GAT: Gestural Artificial-Intelligence Technology

Inspiration

The implementation of Artificial intelligence in our daily lives is a trend that is growing significantly. Artificial intelligence technologies that can recognize and perform actions based on human movements are becoming more common. In the aftermath of a Global Pandemic, communication using technology is on the rise. The state of affairs in Artificial intelligence and human communication using technology inspired us to create an Artificial intelligence model that can identify human movements, and interact with a software interface based on the specific movements.

What it does

GAT: Gestural Artificial-intelligence Technology is a collection of 2 AI models that can recognize human movements using a camera and perform specific actions based on specific human movements. It is divided into two models, one that is completely optimized in the browser, and one that can be run on your computer as an app. With these models, developers can map hand gestures to specific actions.

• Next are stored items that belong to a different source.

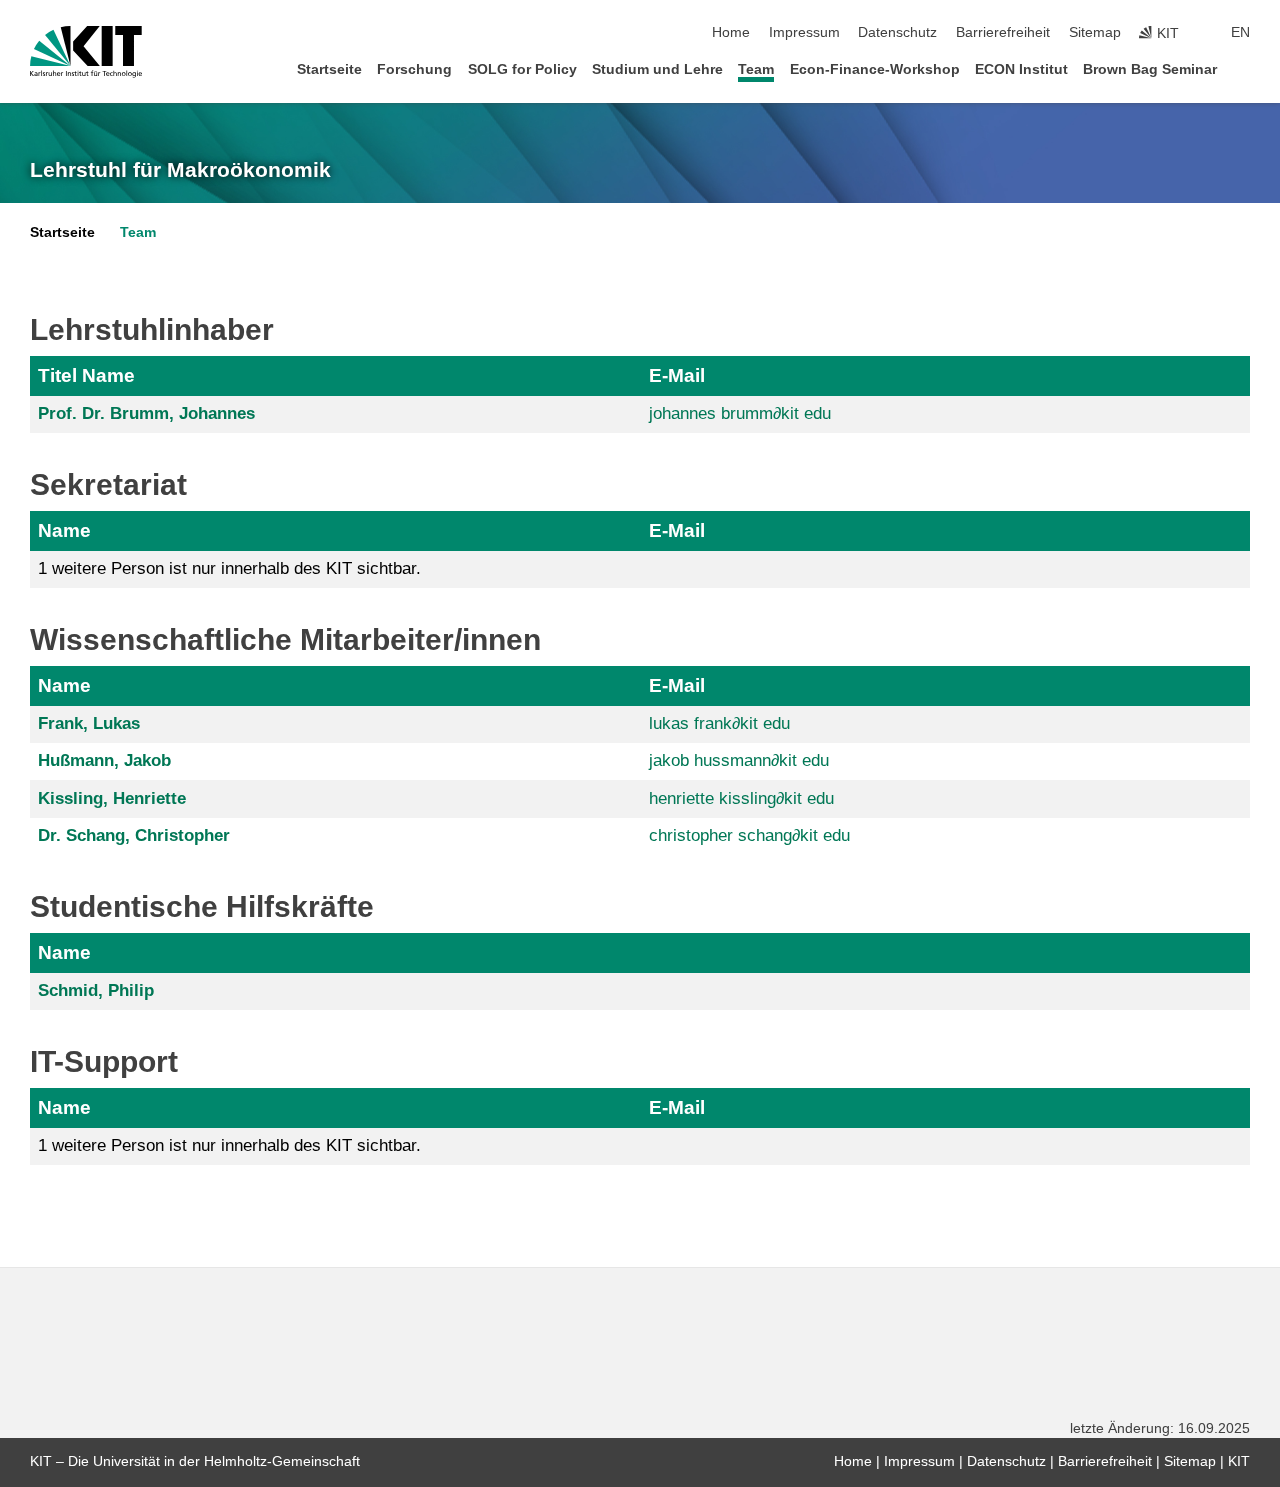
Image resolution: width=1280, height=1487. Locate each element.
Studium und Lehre (657, 69)
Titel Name (86, 375)
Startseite (329, 69)
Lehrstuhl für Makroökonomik (180, 170)
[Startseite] (1244, 68)
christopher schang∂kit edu (749, 835)
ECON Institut (1021, 69)
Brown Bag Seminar (1150, 69)
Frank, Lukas (89, 723)
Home (731, 32)
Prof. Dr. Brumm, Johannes (146, 413)
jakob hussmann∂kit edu (739, 760)
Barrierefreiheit (1003, 32)
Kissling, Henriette (112, 798)
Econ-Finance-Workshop (875, 69)
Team (756, 69)
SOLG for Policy (522, 69)
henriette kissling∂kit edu (741, 798)
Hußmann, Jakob (104, 760)
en (1240, 32)
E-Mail (677, 375)
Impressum (804, 32)
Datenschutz (897, 32)
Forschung (414, 69)
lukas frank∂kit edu (719, 723)
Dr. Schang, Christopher (134, 835)
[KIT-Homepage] (86, 52)
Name (64, 530)
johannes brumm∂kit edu (740, 413)
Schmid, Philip (96, 990)
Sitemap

First Model (Website Optimized): Our First Model is an AI model that can be built into any website that recognizes human gestures using a camera and performs actions based on these gestures. We built the UI interface of a social media app, and assigned hand gestures to implement scrolling, mouse pointer movement, liking posts and automated typing of certain words.

Second Model (Computer System Optimized): Our Second Model is an AI model that runs on a computer system and recognizes human gestures using a camera and performs actions based on these actions. We trained our model to recognize hand gestures and use them to control the mouse pointer, click action, automated typing of certain words, backspace key, and the return/enter key. We built a messaging app to demonstrate the web experience associated with this model.

How we built it

Our First Model(Website Optimized): For our first model, we used the TensorFlow js hand library to track the hand movement of a user. We also used a camera library to track the hand itself. Using the different points associated with the user's hands, we created gesture functionality on our mock HTML webpages. These gestures include moving the mouse and webpage using your hands, and in our example, we liked images on a social media platform using gestures.

Our Second Model(Computer System Optimized): Our second Model was made using python. the Open-Cv python library was used to access the camera of the hosting device. The python Mediapipe library was used to enable hand detection by our AI. Using the Mediapipe Mediapipe library, we were able to create an AI module that recognizes hands, identifies the fingers up, and detects the distance between fingers. Using these methods, we were able to train our AI to associate different hand gestures with different operations. To effectively demonstrate the experience our AI provides, we created a messaging app and made it compatible with our model.

Challenges we ran into

The first challenge our team ran into was learning how to work with our AI libraries. As a team we were all inexperienced in the field of AI, so for the first few days of working on our project, we decided to do our research to find out what we were capable of. This is when we found out about tensorflow.js and Mediapipe. Two libraries would allow us to track the user's hands and give us information about them. The second challenge our team ran into was juggling our time. Since our team knew very little about AI going into this project we had to spend our first few days researching to get a full understanding of our libraries. But we persevered by sticking to our goals and having clear communication as a team.

Accomplishments that we're proud of

One of the accomplishments that our team is most proud of is our process to learn how to get the tensorflow.js and media pipe AI working with no prior knowledge. And then being able to use these different AI libraries to enhance user experience.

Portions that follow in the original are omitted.